The 100% one-year survival rate among the cancer patients was also higher than the 88% rate among patients who received lung transplants for traditional reasons, suggesting that giving lungs to certain advanced cancer patients is not a waste of donated organs that are in short supply. 

“When the cancer is rigorously proven to be confined to the lungs, when standard therapies have been exhausted, and when the lungs themselves have become the life-limiting organ, transplantation may offer a new path forward,” Bharat said.

 

Read more about lung cancer on Reuters.com

  • Pfizer's experimental drug misses main goal of lung cancer trial
  • Jazz Pharmaceuticals lung cancer drug fails main trial goal
  • Akeso lung cancer drug helps patients live 15% longer than immunotherapy in China trial
  • Kelun, Merck's lung cancer combo improves survival in late-stage China trial
 

Cancer is found later more often in men 

Cancer is found at late stages more often in men than in women, according to a U.S. study that may provide insight into gender discrepancies in cancer outcomes since the more advanced the disease at diagnosis, the worse the prognosis tends to be.

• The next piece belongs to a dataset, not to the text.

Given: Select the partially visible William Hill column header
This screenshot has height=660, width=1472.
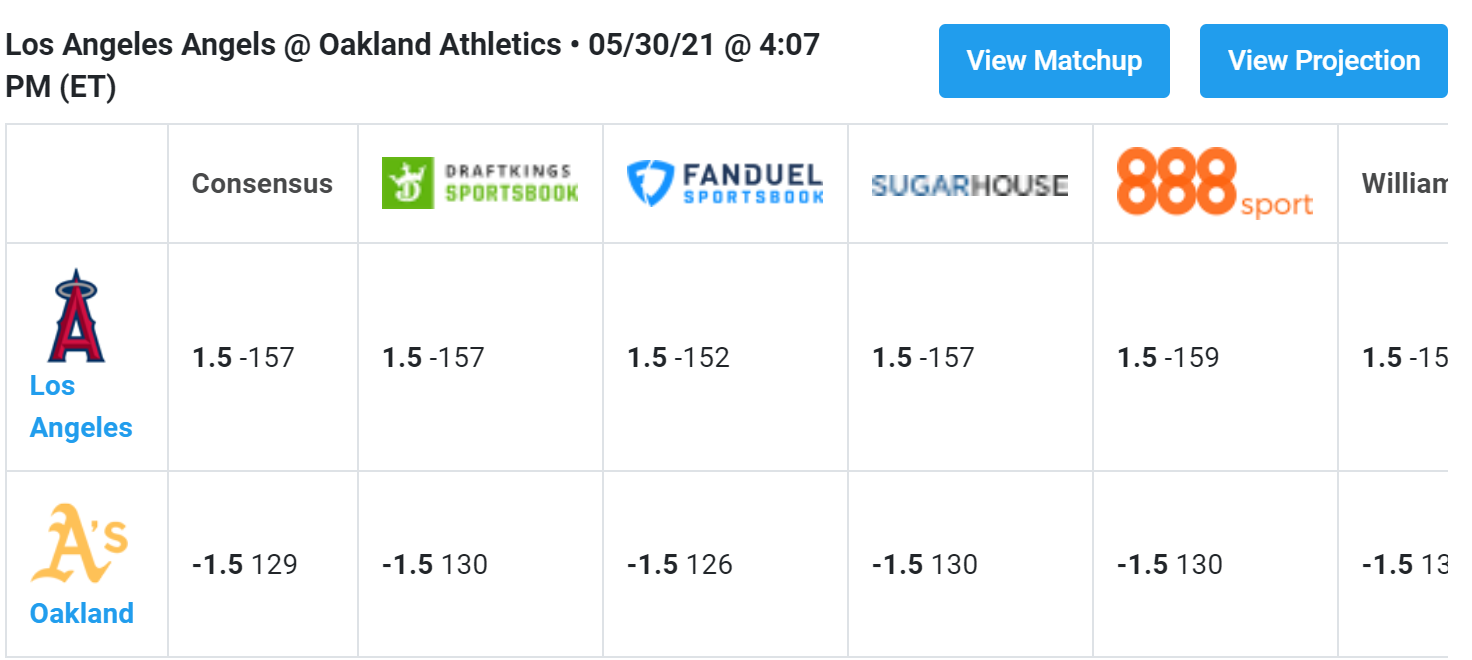Looking at the screenshot, I should tap(1405, 184).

Reviewing more than 2.4 million cases diagnosed from 2015 to 2022, researchers identified 16 cancers in which men were significantly more likely than women to be diagnosed after the disease had spread to local lymph nodes.

Such regional-stage diagnoses were 151% more likely in men than in women with tongue cancer, 93% more likely with salivary gland cancer, 80% more likely with oropharyngeal cancer, 74% more likely with thyroid cancer, and 67% more likely with stomach cancer, researchers noted in a report in Cancer Epidemiology, Biomarkers & Prevention.

Late-stage cancers that have spread to other organs were also more common than localized tumors in men versus women for 17 cancer sites, with the largest differences seen in melanoma and cancers of the tongue, thyroid, salivary gland, and stomach.

For a small number of cancer sites – including the larynx and the bladder – men were less likely than women to be diagnosed at later stages.

These patterns persisted across different races, ethnicities and neighborhood income levels.

One explanation could be differences in cancer screening rates, study leader Beth Maclin of the U.S. National Cancer Institute said in a statement.

And women see doctors more often than men, which could mean more opportunities for clinicians to catch cancer symptoms earlier, she noted. Clinicians may also perceive cancer symptoms differently in males and females, leading to different types of diagnostic tests, she added.